The principal provision of draft Bill A-3844 states:

“Notwithstanding the provisions of any other law, rule or regulation to the contrary, every policy of insurance insuring against loss or damage to property, which includes the loss of use and occupancy and business interruption in force in this State on the effective date of this act, shall be construed to include among the covered perils under that policy, coverage for business interruption due to global virus transmission or pandemic, as provided in the Public Health Emergency and State of Emergency declared by the Governor in Executive Order 103 of 2020 concerning the coronavirus disease 2019 pandemic.”

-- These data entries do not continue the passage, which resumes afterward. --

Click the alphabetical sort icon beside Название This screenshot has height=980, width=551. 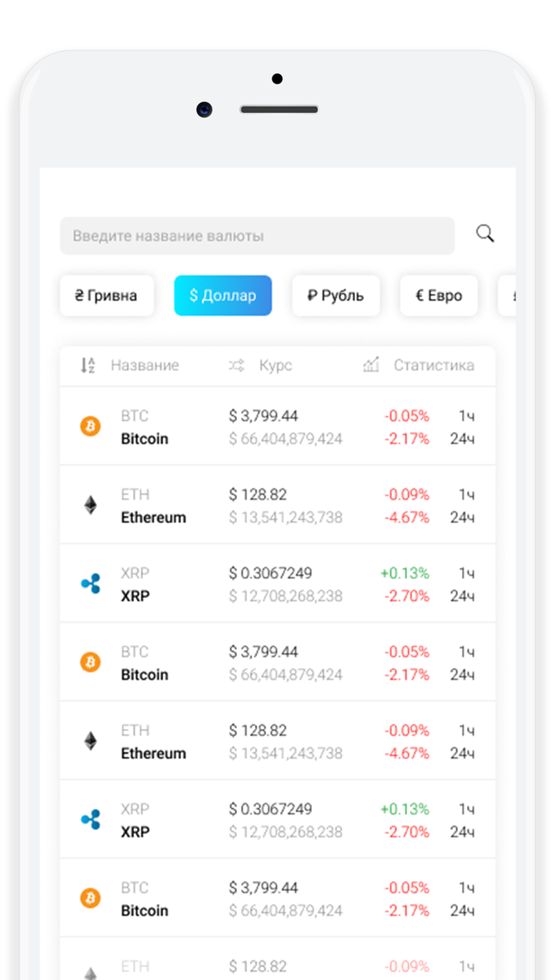89,365
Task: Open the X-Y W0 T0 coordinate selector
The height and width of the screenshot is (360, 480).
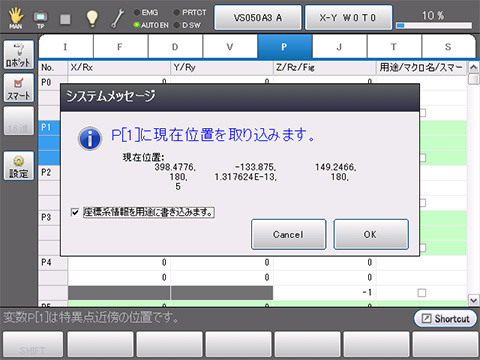Action: pyautogui.click(x=348, y=18)
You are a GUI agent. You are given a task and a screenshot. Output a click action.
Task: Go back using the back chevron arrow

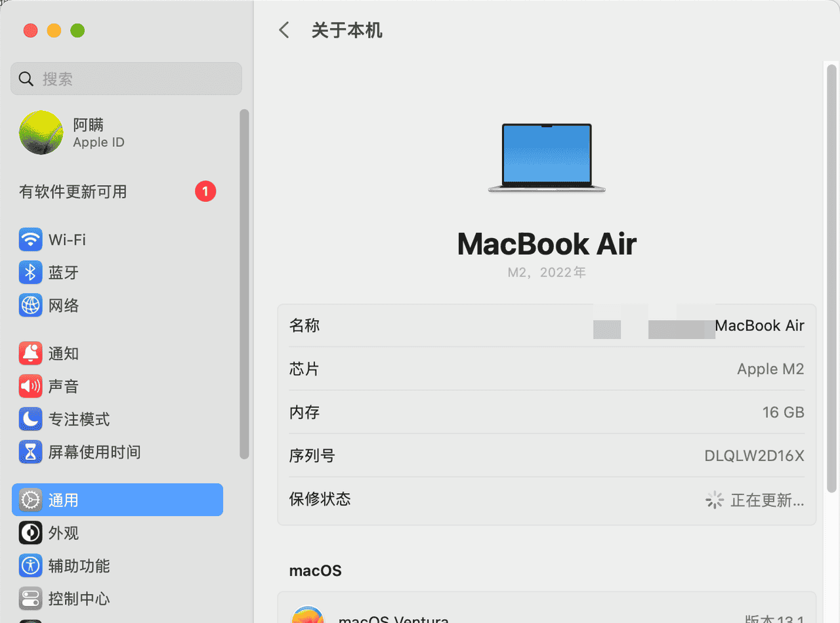pyautogui.click(x=284, y=30)
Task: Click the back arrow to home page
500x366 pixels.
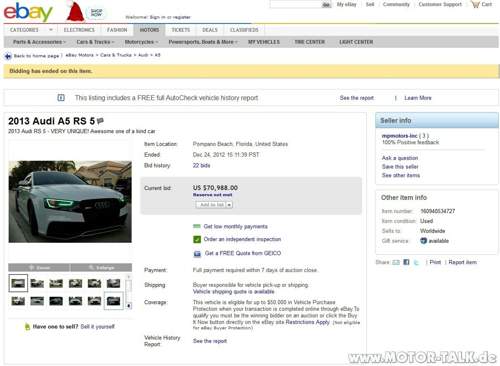Action: (8, 56)
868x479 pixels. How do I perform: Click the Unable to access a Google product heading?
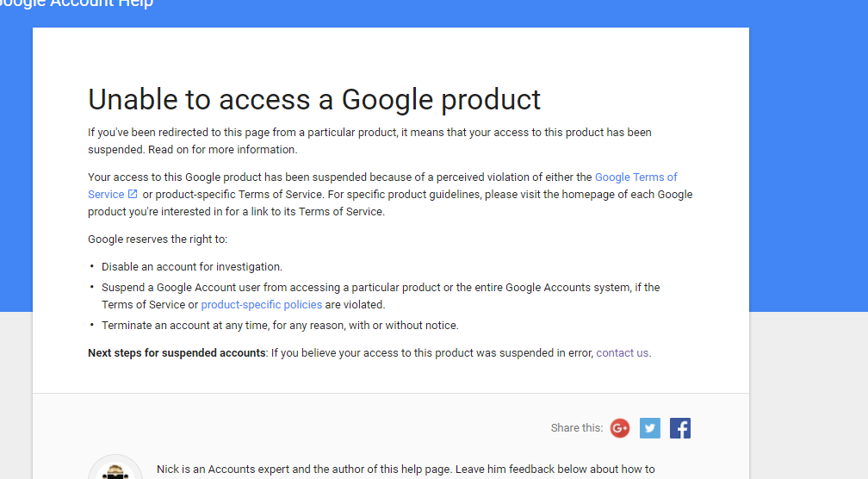(313, 100)
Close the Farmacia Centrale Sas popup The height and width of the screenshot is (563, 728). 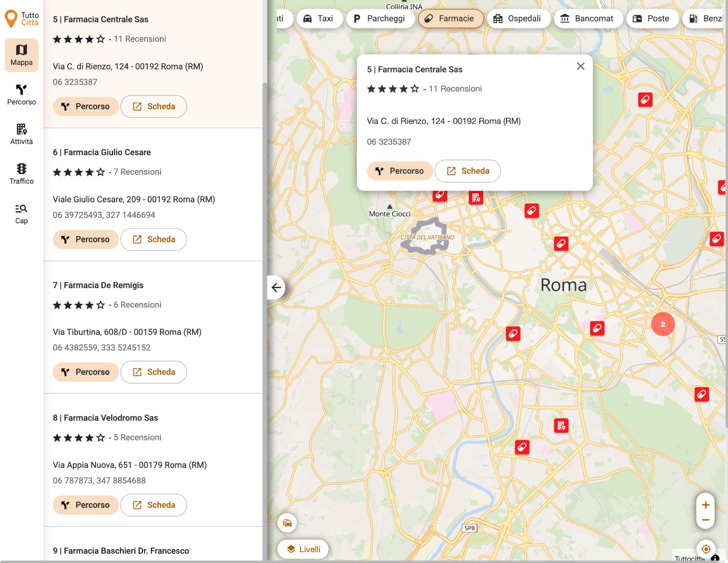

While no other state has taken any measure as extreme as the draft bill in New Jersey, it is possible other states will seek to influence whether insurers provide coverage for claims relating to COVID-19. On March 10, 2020, the New York Department of Financial Services mandated property casualty insurers provide to the department, “Certain information regarding the commercial property insurance it has written in New York and details on the business interruption coverage provided in the types of policies for which it has ongoing exposure.” Insurers must also provide the same information to policyholders. Several observers have noted this move could be a precursor to a draft bill similar to NJ A-3844 being introduced in New York.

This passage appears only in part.